J'ai basé ma proposition de minorité à l'article 3 alinéa 1 lettre f sur la proposition qui avait été défendue par la majorité de la Commission de la politique de sécurité du Conseil national, et qui avait été rejetée au conseil. Je souhaite donner la possibilité au service civil d'intervenir dans des situations particulières. Les ressources de celui-ci pourraient ainsi compléter les forces de la protection civile, qui manque de personnel dans certains cantons.

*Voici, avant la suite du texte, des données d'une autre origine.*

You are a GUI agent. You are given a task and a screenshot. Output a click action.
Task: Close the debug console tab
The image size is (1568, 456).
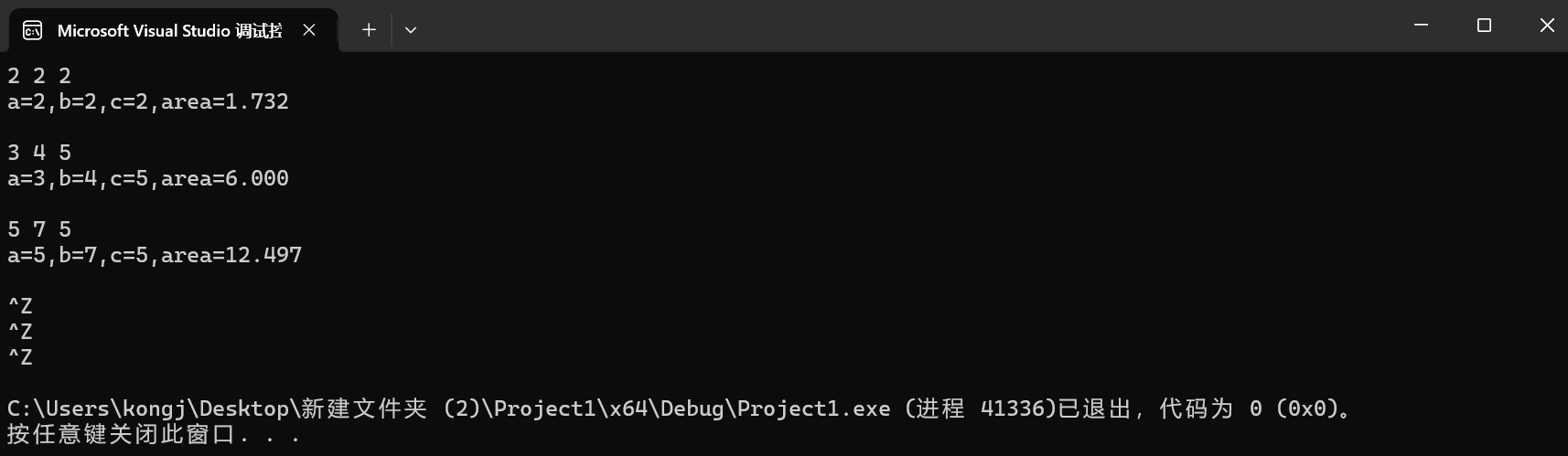tap(309, 30)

Intégrer le service civil comme organisation partenaire permettrait aussi une meilleure efficacité, à moyen et long termes, sur le terrain. En effet, la protection civile ne peut être déployée que pour quelques jours ou, au maximum, deux à trois semaines. Le service civil pourrait être utilisé pour des travaux de plus longue durée. A côté des organisations partenaires, comme la police, les sapeurs-pompiers, les services de santé publique ou les services techniques, l'engagement de civilistes pour effectuer des travaux d'intérêt général permettrait une meilleure efficacité, par exemple pour des travaux de remise en état après une catastrophe naturelle. Vu la situation climatique et l'accélération du réchauffement de la planète, ce genre d'événement risque malheureusement de se multiplier à l'avenir.

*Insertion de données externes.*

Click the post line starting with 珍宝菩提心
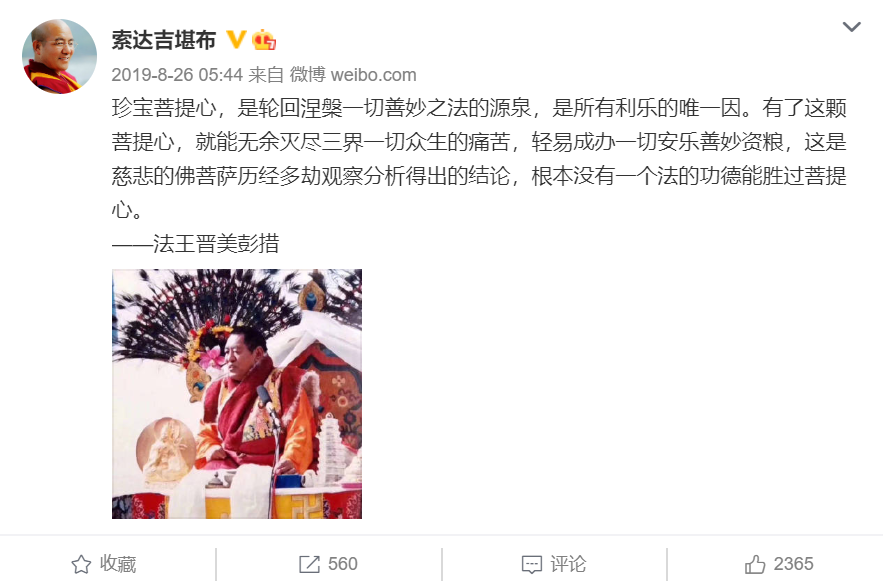 (479, 108)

Le renforcement des synergies entre la protection civile et le service civil, dans certaines situations, est doublement positif. Premièrement, l'engagement de civilistes permettrait de renforcer leurs connaissances et leurs expériences professionnelles. Deuxièmement, la protection civile bénéficierait, en retour, de l'expérience et du savoir-faire de ces civilistes, engagés - rappelons-le - pour remplir des missions au service de la collectivité.
Cette proposition, défendue par la majorité de la Commission de la politique de sécurité du Conseil national, a été rejetée au conseil, comme je l'ai indiqué tout à l'heure, parce que l'aspect juridique avait été mis en discussion. Naturellement, ce n'est pas une fusion que vise ma proposition de minorité, mais la mise en place de synergies dans des situations particulières. Un avis de droit de l'Office fédéral de la justice demandé par notre commission, et daté du 12 juillet de cette année, indique que le service civil pourrait, dans des conditions bien déterminées, apporter un soutien à la protection civile, et que le législateur dispose d'une grande marge de manoeuvre en la matière.

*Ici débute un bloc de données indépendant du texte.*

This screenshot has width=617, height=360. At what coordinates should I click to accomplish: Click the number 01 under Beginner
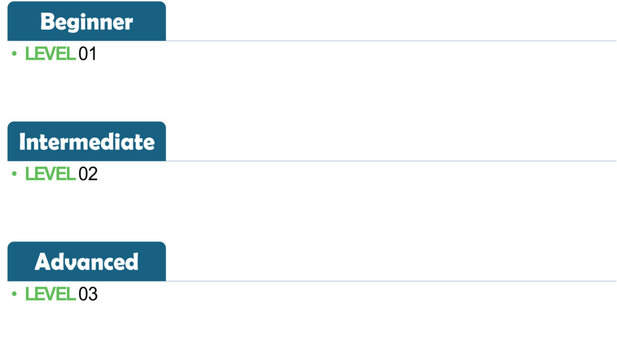pyautogui.click(x=87, y=54)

"Si le regroupement du service civil et de la protection civile suppose la possibilité d'obliger en cas de besoin les astreints au service civil à servir dans le cadre de la protection civile, le système constitutionnel actuel ne serait fondamentalement pas affecté. De telles opérations pourraient, indépendamment de leur conception concrète, être envisageables dans le cadre des dispositions constitutionnelles en vigueur." Autrement dit, des synergies sont tout à fait possibles, sans pour autant compromettre la structure des deux systèmes.
Pour ces quelques raisons, je vous invite à soutenir la proposition de la minorité.